Birro avait défendu à ses gens de descendre dans le quartier musulman, et en sévissant comme il venait de le faire d’une façon si conforme à la fougue de son caractère, il ravivait cette terreur qu’il aimait à inspirer, et il affichait du même coup sa déférence pour les intentions de son suzerain Ali, qui protégeait les musulmans de Gondar d’une façon spéciale. Nous sortions à peine du Salamgué, qu’un musulman, traînant après lui un jeune soldat, arrêta le Prince par ses cris.

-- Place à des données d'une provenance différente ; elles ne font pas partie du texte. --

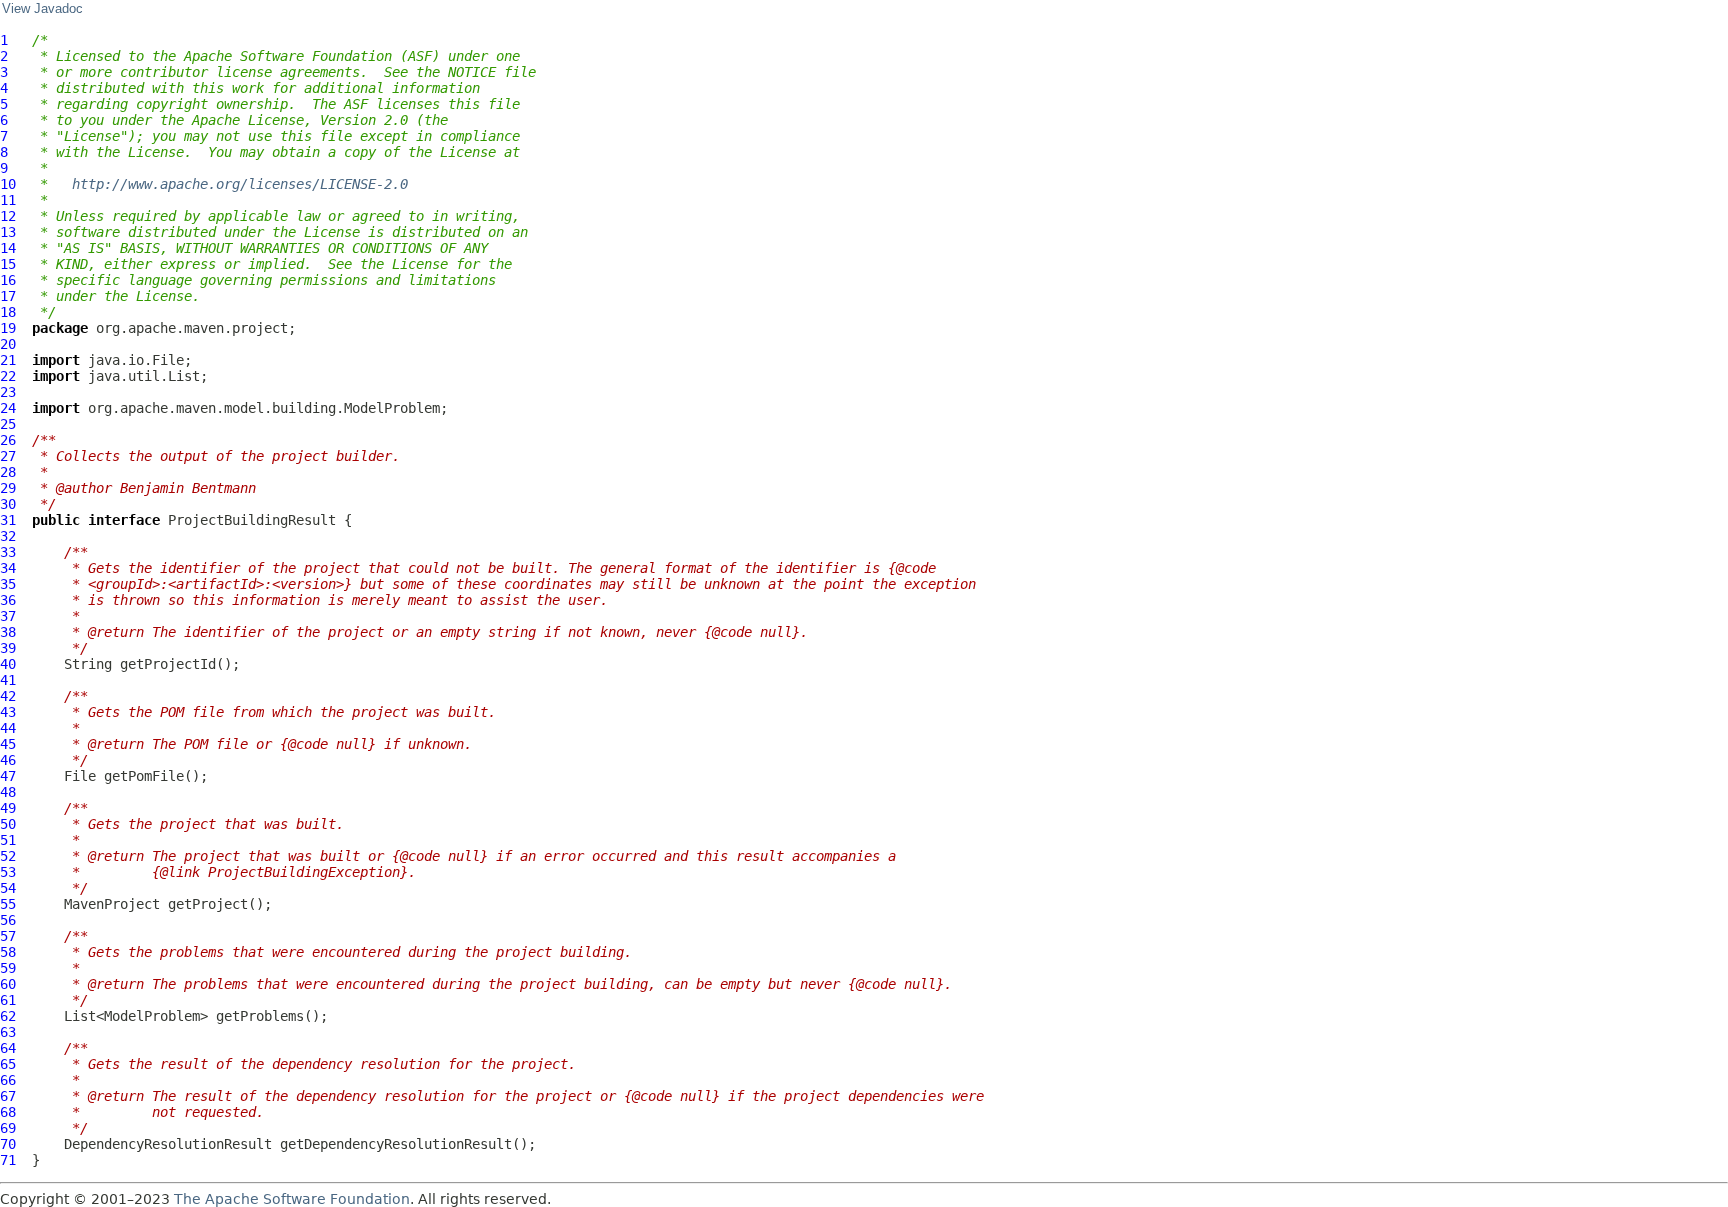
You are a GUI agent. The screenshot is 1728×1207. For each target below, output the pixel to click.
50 (8, 824)
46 (8, 760)
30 (8, 504)
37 (8, 616)
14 (8, 248)
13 (8, 232)
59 (8, 968)
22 (8, 376)
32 (8, 536)
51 (8, 840)
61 (8, 1000)
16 (8, 280)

— Parle donc, lui dit Birro.

Le musulman accusa le soldat d’avoir pillé sa maison de fond en comble et d’avoir maltraité sa femme.

— Holà ! qu’on lui coupe pieds et mains, dit Birro.

— Par Allah ! mon Seigneur, dit le plaignant, que ferais-je de ses membres ? Qu’il les garde pour s’en aller le plus loin possible, mais qu’il me rende ce qu’il m’a pris.

Le soldat terrifié protesta par serment qu’il n’avait pris qu’une vieille ceinture, et qu’encore, un de ses camarades la lui avait enlevée sur le champ ; il offrait d’ailleurs de donner celle qu’il portait. Birro lui dit en se remettant en marche :

— Roncin que tu es ! s’il en est ainsi, que ne lui frottes-tu les oreilles à ce mécréant ?

Et il laissa le musulman composer comme il put avec le soldat.